Versi kedua adalah sampai dengan hari sidang pertama. Hal ini berpedoman pada Buku Pedoman yang diterbitkan oleh Mahkamah Agung. Selain harus diajukan pada hari sidang pertama, disyaratkan para pihak harus hadir. Dari segi hukum, perubahan gugatan dimaksud untuk memperbaiki dan menyempurnakan gugatan. Menurut M. Yahya Harahap, S.H., hal ini justru terlalu membatasi, sehingga kurang realistis.[2] Sedikit berkomentar, sepengalaman penulis dalam beracara sebagai advokat, inilah jangka waktu lazimnya diajukan perubahan gugatan, yaitu pada sidang pertama. Praktik di lapangan adalah Penggugat mengajukan perubahan gugatan kepada majelis hakim pemeriksa perkara pada sidang pertama, dan pada sidang selanjunya paper/berkas sudah diserahkan ke Majelis hakim. Dan sidang setelahnya, baru giliran para tergugat dan turut tergugat mengajukan Jawabannya masing-masing. 

M. Yahya Harahap, S.H. berpendapat bahwa perubahan gugatan masih dapat dilakukan sampai agenda Replik-Duplik. Hal ini dengan alasan bahwa versi pertama terlalu memberikan keleluasaan jika perubahan gugatan masih dapat diajukan sebelum putusan dijatuhkan. Sebaliknya, versi kedua, terlalu membatasi jika perubahan gugatan hanya dapat diajukan pada saat sidang pertama. Menurut salah satu ahli dimaksud (M. Yahya Harahap, S.H.), lebih baik menerapkan tenggang waktu yang bersifat moderat, dalam arti membolehkan pengajuan perubahan gugatan tidak hanya terbatas pada sidang pertama, namun diperbolehkan sampai dengan agenda Replik-Duplik.[3]

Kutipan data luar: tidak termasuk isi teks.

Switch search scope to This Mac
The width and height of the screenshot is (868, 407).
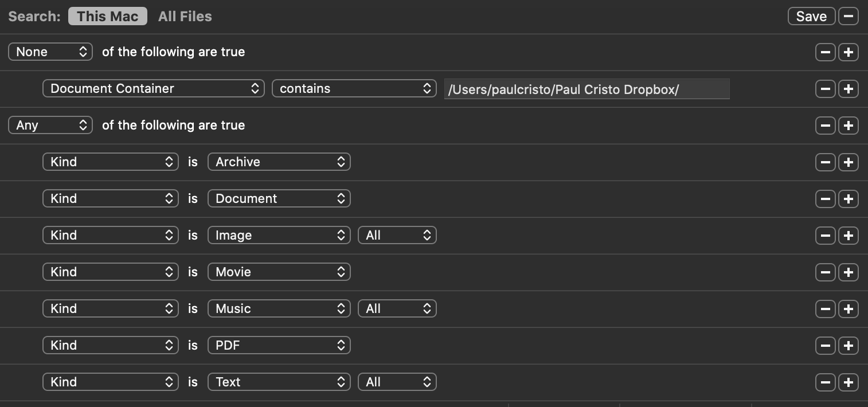[108, 17]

Menurut hemat penulis sebagai advokat, pendapat terakhir ini juga kurang pas, karena dalam praktik akan berimbas pada berubahnya konstruksi tulisan, baik itu gugatan maupun jawaban, bahkan seterusnya. Tidak akan terlalu bermasalah jika perubahan gugatan dimaksud hanya sebatas salah ketik, namun apabila lebih dari itu, misalnya mengurangi tuntutan atau kesalahan pada perhitungan, maka imbasnya cukup signifikan pada konstruksi tulisan posita, bahkan petitum. Sepengalaman penulis, sudah cukup jika perubahan gugatan diajukan pada sidang pertama. Hakim akan menilai jika perubahan gugatan dimaksud cukup signifikan, maka sudah selayaknya diberikan waktu yang relatif lebih lama atau setidaknya proporsional. Sehingga ketika memasuki agenda jawaban, replik dan duplik, para pihak dan majelis hakim yang mengadili telah terbebas dari urusan perubahan gugatan ini.
____________________
1.“Hukum Acara Perdata (Tentang Gugatan, Persidangan, Penyitaan, Pembuktian, Dan Putusan Pengadilan)”, M. Yahya Harahap, S.H., Sinar Grafika, Jakarta, 2010, Hal.: 94.
2. Ibid. Hal.: 94.
3. Ibid. Hal.: 94-95.

Rabu, 10 Juni 2020

Merubah Gugatan Adalah Hak Penggugat

(iStock)

Oleh:
Tim Hukumindo

Terdahulu redaksi Hukumindo.com telah membahas mengenai "Pasal 127 Rv & Yurisprudensi Sebagai Rujukan Perubahan Gugatan", serta Pada kesempatan ini akan membahas tentang Merubah Gugatan adalah Hak Penggugat.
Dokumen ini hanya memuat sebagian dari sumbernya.